[Element lookup items]
--- Start ---

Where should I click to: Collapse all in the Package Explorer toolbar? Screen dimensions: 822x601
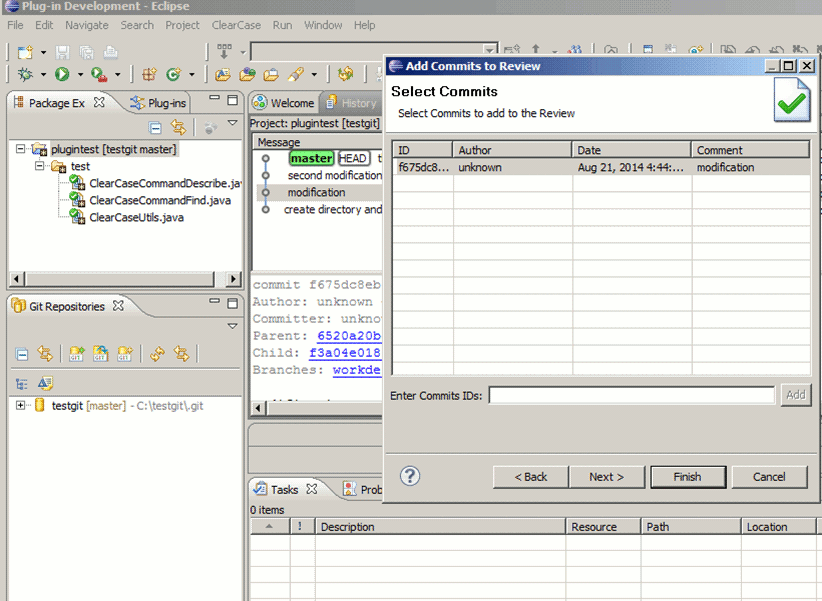coord(155,127)
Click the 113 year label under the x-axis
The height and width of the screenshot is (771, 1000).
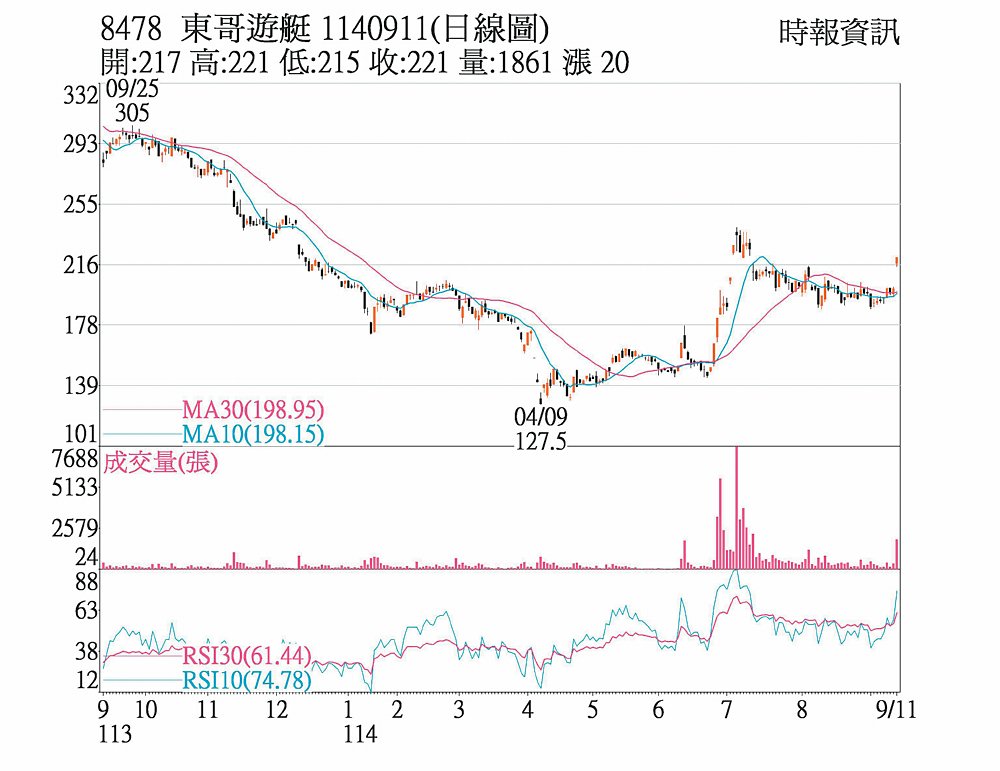click(x=115, y=734)
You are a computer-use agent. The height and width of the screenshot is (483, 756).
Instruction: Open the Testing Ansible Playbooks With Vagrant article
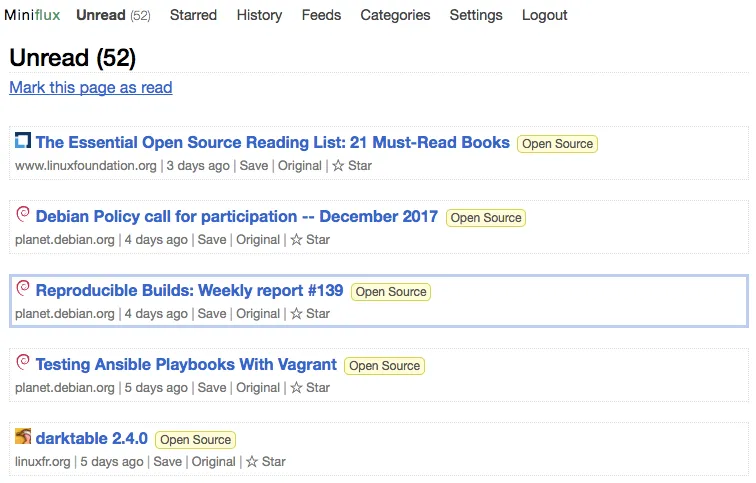pos(186,364)
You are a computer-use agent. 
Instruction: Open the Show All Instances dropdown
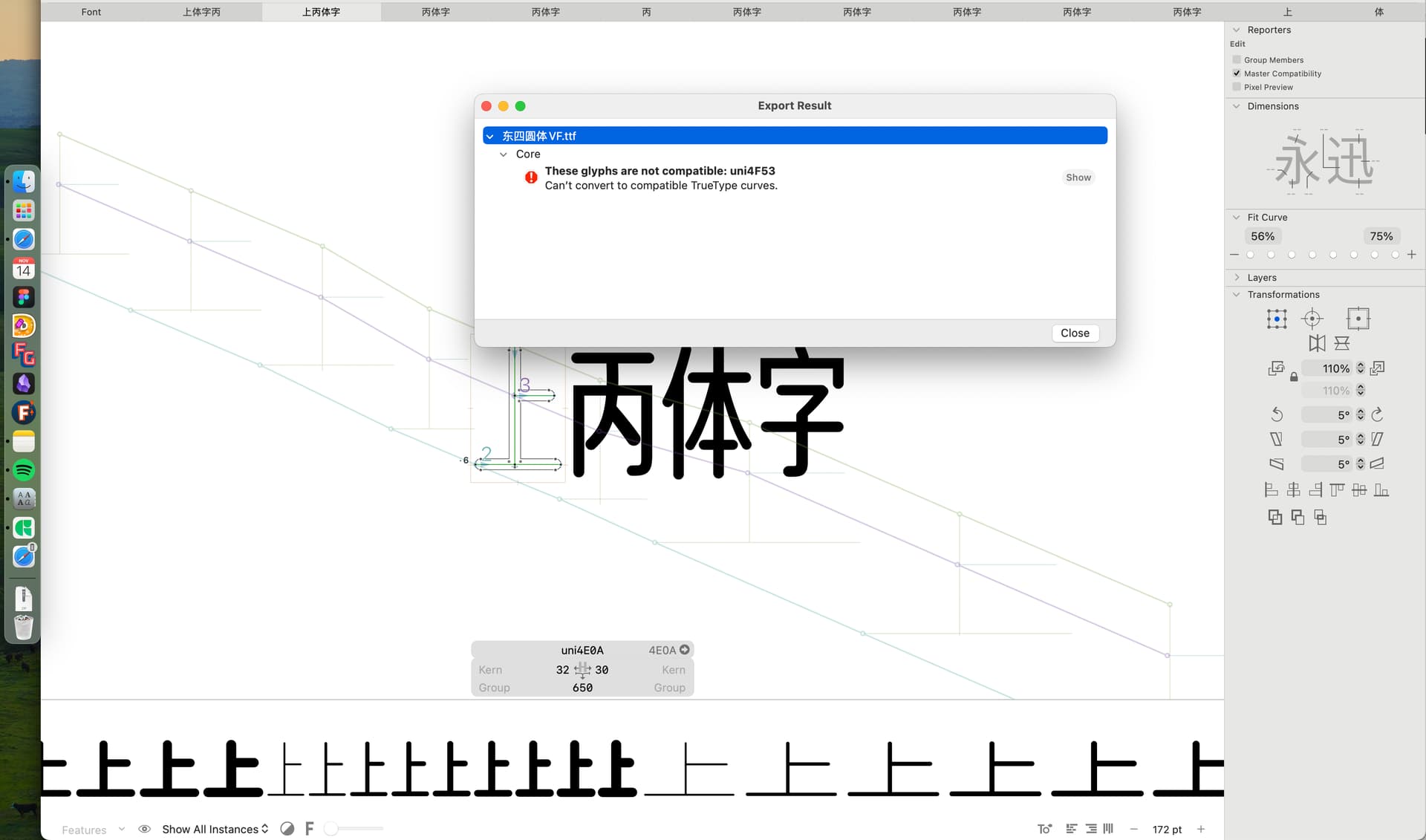[215, 829]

--- End ---

__Exercise brief__:
Output every item above verbatim, line for line, and leave out the pictures.

__Answer to this task__:
Where should I click to: Collapse all in the Package Explorer toolbar? Screen dimensions: 822x601
coord(155,127)
Click the 113 year label under the x-axis
The height and width of the screenshot is (771, 1000).
click(x=115, y=734)
You are a computer-use agent. The height and width of the screenshot is (483, 756).
Instruction: Open the Testing Ansible Playbooks With Vagrant article
pos(186,364)
You are a computer-use agent. 
Instruction: Open the Show All Instances dropdown
[215, 829]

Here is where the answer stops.